A. To prepare 2 liters of a 4 molal solution of MgSO4, we need to calculate the mass of MgSO4 required.

First, we need to convert 4 mol/kg to moles per liter, since we are preparing a 2 liter solution:

4 mol/kg x 1 kg/1000 g x 120.37 g/mol = 0.48296 mol/L

Therefore, we need 0.48296 mol/L x 2 L = 0.96592 mol of MgSO4.

The molar mass of MgSO4 is 120.37 g/mol, so the mass of MgSO4 needed is:

0.96592 mol x 120.37 g/mol = 116.23 g of MgSO4

Therefore, 116.23 g of MgSO4 should be weighed out.
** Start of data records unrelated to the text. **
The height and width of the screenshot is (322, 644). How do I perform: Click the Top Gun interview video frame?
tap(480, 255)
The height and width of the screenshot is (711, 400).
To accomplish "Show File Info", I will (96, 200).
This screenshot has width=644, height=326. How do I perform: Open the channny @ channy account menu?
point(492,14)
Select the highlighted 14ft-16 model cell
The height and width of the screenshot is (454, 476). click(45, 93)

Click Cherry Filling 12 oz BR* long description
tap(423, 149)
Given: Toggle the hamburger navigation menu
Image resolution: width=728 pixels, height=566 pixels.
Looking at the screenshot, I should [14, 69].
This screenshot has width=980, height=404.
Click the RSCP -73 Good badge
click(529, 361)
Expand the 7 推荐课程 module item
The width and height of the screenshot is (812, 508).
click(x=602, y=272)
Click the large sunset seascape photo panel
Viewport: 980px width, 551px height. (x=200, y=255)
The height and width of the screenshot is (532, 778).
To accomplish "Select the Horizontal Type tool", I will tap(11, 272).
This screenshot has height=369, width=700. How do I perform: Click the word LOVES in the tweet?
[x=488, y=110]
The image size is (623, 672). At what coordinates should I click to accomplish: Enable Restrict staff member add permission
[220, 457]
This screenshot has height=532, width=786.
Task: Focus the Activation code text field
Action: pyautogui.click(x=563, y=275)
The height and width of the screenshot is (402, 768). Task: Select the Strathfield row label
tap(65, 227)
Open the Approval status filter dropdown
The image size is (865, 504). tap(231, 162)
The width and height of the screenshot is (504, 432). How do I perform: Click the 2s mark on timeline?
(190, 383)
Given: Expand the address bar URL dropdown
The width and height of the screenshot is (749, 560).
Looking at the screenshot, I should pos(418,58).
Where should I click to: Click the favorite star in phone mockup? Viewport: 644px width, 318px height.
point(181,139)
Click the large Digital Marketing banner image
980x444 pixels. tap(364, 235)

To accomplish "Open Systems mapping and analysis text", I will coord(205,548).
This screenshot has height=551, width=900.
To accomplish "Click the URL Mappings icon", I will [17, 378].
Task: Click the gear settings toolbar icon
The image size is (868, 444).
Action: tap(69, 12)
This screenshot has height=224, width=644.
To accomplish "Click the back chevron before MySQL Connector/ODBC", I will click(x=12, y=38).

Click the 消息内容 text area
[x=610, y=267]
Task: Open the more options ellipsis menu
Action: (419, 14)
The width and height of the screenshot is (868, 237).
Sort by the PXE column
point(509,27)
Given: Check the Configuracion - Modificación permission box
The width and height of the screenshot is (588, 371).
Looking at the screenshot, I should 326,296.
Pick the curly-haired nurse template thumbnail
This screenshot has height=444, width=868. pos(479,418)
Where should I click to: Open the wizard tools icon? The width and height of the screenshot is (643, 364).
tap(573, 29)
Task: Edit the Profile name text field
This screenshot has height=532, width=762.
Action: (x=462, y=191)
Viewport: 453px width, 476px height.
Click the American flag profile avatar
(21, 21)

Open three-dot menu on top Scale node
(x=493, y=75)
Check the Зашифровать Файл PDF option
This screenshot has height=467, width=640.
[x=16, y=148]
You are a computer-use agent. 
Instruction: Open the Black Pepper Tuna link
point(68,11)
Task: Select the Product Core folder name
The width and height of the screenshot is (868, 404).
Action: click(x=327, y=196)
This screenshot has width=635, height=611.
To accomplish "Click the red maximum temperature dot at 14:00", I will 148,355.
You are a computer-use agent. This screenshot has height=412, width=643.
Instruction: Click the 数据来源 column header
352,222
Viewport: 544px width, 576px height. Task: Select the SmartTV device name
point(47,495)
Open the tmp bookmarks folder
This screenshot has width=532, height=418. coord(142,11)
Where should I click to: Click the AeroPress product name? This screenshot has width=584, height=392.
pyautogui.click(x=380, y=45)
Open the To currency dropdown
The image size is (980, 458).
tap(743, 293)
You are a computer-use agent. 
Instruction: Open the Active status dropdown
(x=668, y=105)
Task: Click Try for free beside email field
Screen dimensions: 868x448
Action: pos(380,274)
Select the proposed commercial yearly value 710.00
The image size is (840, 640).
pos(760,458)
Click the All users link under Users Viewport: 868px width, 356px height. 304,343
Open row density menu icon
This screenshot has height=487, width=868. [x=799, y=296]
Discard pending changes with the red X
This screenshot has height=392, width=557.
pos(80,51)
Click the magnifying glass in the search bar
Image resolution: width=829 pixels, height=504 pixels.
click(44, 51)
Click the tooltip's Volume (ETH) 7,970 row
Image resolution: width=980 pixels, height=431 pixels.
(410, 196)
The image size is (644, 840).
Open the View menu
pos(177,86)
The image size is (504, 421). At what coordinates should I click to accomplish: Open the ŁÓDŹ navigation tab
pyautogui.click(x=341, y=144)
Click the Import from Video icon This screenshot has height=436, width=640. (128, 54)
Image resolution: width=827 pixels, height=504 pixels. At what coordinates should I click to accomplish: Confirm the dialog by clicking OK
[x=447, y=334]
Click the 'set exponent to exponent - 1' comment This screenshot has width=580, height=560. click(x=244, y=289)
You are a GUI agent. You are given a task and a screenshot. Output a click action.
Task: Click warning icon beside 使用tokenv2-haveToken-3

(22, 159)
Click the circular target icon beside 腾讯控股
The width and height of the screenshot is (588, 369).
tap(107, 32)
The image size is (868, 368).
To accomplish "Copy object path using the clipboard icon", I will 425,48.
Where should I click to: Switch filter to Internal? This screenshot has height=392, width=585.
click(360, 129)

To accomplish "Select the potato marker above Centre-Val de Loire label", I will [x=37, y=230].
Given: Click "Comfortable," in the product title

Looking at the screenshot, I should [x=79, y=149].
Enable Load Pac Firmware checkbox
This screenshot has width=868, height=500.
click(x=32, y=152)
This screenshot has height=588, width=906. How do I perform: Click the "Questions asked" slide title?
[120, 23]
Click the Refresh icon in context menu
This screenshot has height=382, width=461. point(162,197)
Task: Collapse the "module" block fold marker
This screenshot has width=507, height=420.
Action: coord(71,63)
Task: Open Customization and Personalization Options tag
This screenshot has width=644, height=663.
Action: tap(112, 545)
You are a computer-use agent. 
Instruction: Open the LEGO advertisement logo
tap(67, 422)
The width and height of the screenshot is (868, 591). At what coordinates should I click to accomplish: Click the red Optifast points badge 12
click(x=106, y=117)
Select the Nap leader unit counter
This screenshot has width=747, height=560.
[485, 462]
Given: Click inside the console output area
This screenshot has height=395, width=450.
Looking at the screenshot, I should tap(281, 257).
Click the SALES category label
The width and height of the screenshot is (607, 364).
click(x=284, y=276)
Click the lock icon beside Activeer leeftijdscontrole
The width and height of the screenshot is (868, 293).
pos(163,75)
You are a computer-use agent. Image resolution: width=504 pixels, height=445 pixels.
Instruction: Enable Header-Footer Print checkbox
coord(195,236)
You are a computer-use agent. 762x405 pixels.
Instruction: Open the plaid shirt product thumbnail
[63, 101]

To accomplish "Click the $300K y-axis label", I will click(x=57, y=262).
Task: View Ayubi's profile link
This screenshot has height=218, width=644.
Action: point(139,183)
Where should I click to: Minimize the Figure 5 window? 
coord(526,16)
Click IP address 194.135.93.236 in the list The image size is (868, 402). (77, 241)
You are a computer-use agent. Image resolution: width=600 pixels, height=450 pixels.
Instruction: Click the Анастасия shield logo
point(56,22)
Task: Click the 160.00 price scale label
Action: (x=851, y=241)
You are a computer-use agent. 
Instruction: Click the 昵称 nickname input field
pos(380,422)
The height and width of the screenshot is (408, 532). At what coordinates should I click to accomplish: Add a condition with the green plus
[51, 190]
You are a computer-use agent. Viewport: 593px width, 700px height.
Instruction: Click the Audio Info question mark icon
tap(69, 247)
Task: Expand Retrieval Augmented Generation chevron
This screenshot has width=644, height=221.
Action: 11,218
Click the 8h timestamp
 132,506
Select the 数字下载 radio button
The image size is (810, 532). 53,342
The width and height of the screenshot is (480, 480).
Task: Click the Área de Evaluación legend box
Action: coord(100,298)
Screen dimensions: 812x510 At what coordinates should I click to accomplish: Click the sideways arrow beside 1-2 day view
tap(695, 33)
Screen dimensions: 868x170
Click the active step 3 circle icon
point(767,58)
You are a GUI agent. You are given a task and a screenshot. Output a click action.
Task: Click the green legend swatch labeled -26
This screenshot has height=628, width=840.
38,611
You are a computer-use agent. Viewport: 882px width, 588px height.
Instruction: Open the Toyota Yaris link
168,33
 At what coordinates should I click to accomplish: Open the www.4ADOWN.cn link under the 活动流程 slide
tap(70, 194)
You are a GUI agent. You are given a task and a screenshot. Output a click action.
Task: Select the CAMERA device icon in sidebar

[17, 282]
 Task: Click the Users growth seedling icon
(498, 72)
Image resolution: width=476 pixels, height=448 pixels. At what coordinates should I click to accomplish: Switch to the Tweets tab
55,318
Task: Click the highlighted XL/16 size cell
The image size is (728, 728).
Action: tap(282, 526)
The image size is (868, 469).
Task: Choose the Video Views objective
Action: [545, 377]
B. To calculate the number of molecules of MgSO4 in the solution, we need to use Avogadro's number:

0.96592 mol x 6.022 x 10^23 molecules/mol = 5.81 x 10^23 molecules of MgSO4

Therefore, there are 5.81 x 10^23 molecules of MgSO4 in the solution.

C. To calculate the number of individual atoms of solute present, we need to multiply the number of molecules by the number of atoms in each molecule.

MgSO4 contains 1 magnesium atom, 1 sulfur atom, and 4 oxygen atoms.

Therefore, there are 5.81 x 10^23 molecules x (1 + 1 + 4) = 3.487 x 10^24 individual atoms of solute present.

D. To prepare a 4 molal solution, we need to dissolve 116.23 g of MgSO4 in a total of 2 kg (2000 g) of water.

The mass of water needed can be calculated by subtracting the mass of MgSO4 from the total mass of the solution:

2000 g - 116.23 g = 1883.77 g of water

Therefore, approximately 1883.77 g (or 1.88 L) of water should be added to dissolve the MgSO4 and prepare a 4 molal solution of MgSO4 in water.